A Republican lawmaker wants to bar the sale of any computer, smartphone or tablet in Arizona if it doesn’t include a filter that would block children from accessing “harmful content,” and would hold them criminally liable if they fail to do so.
The legislation from Rep. Michelle Udall, R-Mesa, also would allow parents to sue anyone who helps their child bypass the internet filter.
The measure appears to be the brainchild of an anti-LGBT and anti-porn activist known for his wild stunts.
House Bill 2115 shares almost identical language to the “Save Our Children Act” created by Chris Sevier, a man who has drafted model anti-pornography legislation around the country, including in Arizona.
Most notably in 2019, Rep. Gail Griffin, R-Hereford, put forward a bill by Sevier that would have charged Arizona residents $20 to access pornographic material and used the money to fund construction of a border wall along the state’s southern border with Mexico. Griffin later said she would no longer pursue the bill after it drew national attention.
Udall’s bill is similar in how it seeks to limit computer access to “material that is harmful to minors” on any device that can access mobile networks, wired networks or the internet, according to the bill.
The bill also gives parents the right to sue the manufacturer if their child accesses “harmful material,” and anyone who removes a filter would face a class 6 felony and a $50,000 fine. Companies that don’t comply also can face criminal liability under the bill’s language.
Sevier gained notoriety for a piece of legislation he drafted that used the name of kidnapping victim Elizabeth Smart. Smart’s lawyers eventually sent Sevier a cease and desist after the bill had been filed in 18 states.
The ACLU called that bill a violation of the First Amendment. Udall’s new bill also infringes on free speech rights, said Mike Stabile of the Free Speech Coalition, an organization that represents the adult entertainment industry and has fought First Amendment cases.
“The bill is unconstitutional, as it asks that the government limit access to otherwise legal speech,” Stabile said. “The government is welcome to fund a campaign to encourage parents or guardians to use filters, and private companies are welcome to install filters of their own volition. But the government can not require them to do so.”
The Arizona Mirror asked Udall if she was aware of the existing controls and third-party applications, but she did not respond to these questions.
Udall said she had never heard of Sevier and did not know that large portions of her bill were identical to his model legislation.
“This bill was brought to me by concerned parents/grandparents in my district who are trying to keep pornography out of the hands of children,” Udall said in an email to the Mirror. “It is something I have been working with them on for a few years now. Children are accessing pornography at younger and younger ages and it is something many parents and grandparents are working hard to prevent.”
She did not respond to follow up questions and requests for comment.
Sevier, when reached by email, said he didn’t know anything about Udall or her HB 2115.

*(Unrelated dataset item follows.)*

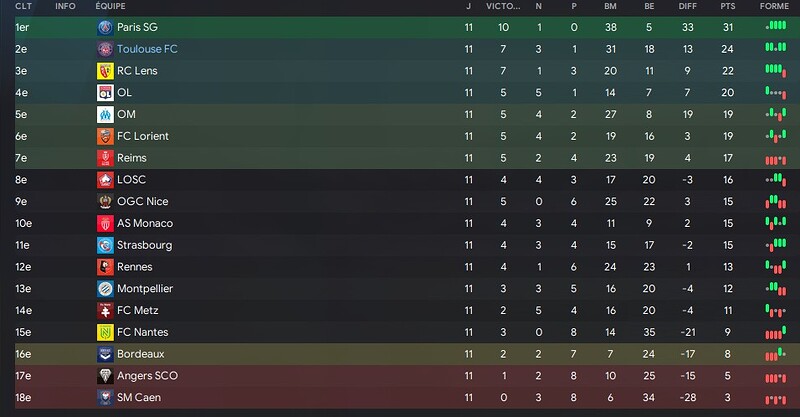Viewport: 800px width, 417px height.
Task: Click the Toulouse FC club badge
Action: point(105,49)
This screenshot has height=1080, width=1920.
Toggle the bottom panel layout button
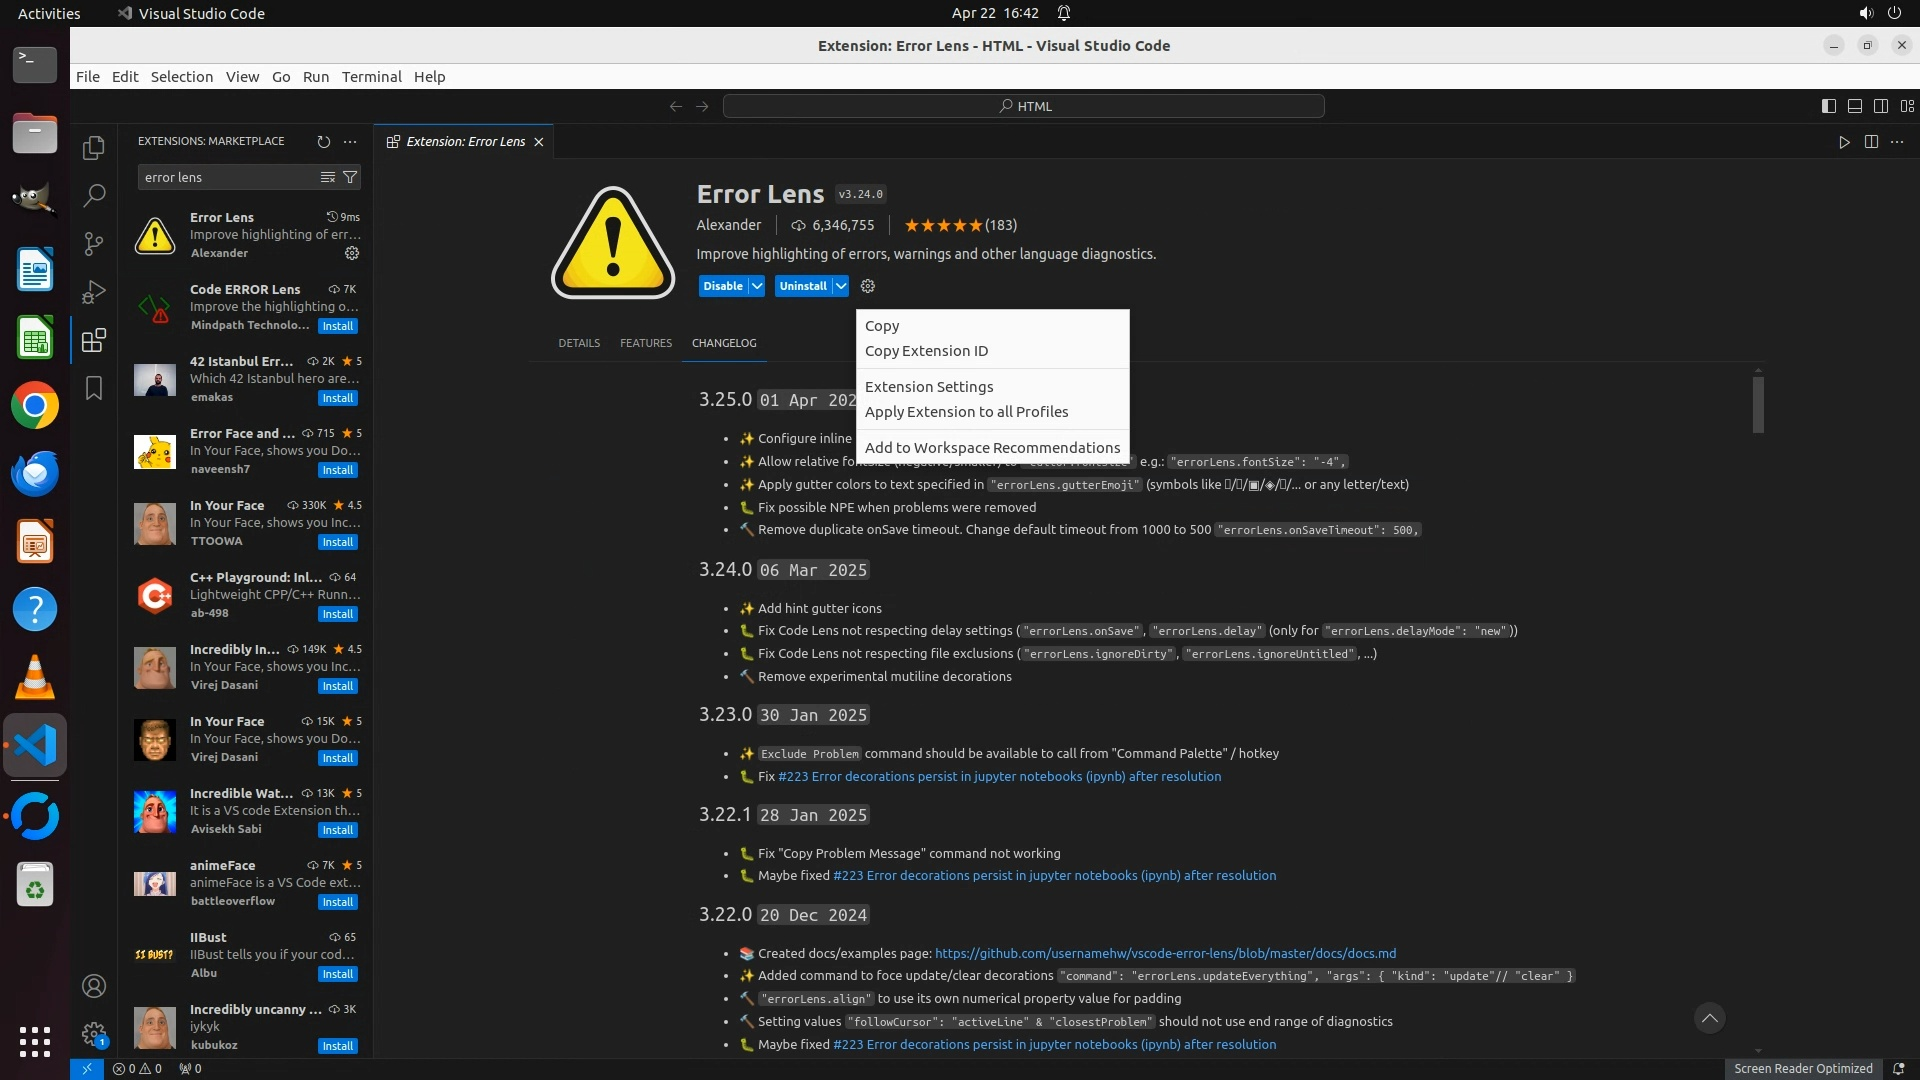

“She does not know me. I don’t know her. I’ve never approached her. We have not shared information with Arizona lawmakers,” Sevier said. “I work in the music business and am working on new releases overseas. I know nothing of this situation.”
However, an investigation by the Mirror found some inconsistencies with some of Sevier’s claims.
Sevier, who says he lives in Paris now, was at the Missouri Capitol last year after he had been deemed a “security risk” two years earlier. And in February 2021, he was escorted from the Oklahoma State Capitol after he got into an altercation with a lawmaker.
In an email exchange with the Mirror, Sevier claimed to not work for the “Special Forces of Liberty,” a group he has listed in his lawsuits and that lists him as a “national contact” on its website. The group’s website also includes numerous pieces of draft legislation, including one that is substantially similar to Udall’s bill.
And the website’s “how to lobby” videos are on on a YouTube channel that also promoted Sevier’s music, including a song that appears to be dedicated to the Jan. 6 pro-Trump insurrectionists.
Sevier claimed a “Columbia law school” professor wrote the SOCA bill and said the Mirror should contact him, but refused to identify the professor.
“I have no concerns and have nothing to do with the things you are interested in covering,” Sevier said. “I am the author of certain musical works of art that’s all.”
Sevier has a long and complicated history that also includes, most famously, an attempt to marry his laptop to protest gay marriage. He also was arrested for stalking country star John Rich and a 17-year-old girl, and is known for embellishing the truth.
“It’s worth noting that the bill limits access to this type of content for everyone, not just minors,” Stabile said of Udall’s bill. “Anyone who turns on a phone or tablet in Arizona would see a filter automatically activated, regardless of whether they live and purchased the device here, or are just visiting the state. And individuals who turn off the filter on their own devices would be legally liable if a minor somehow accessed content on their device.”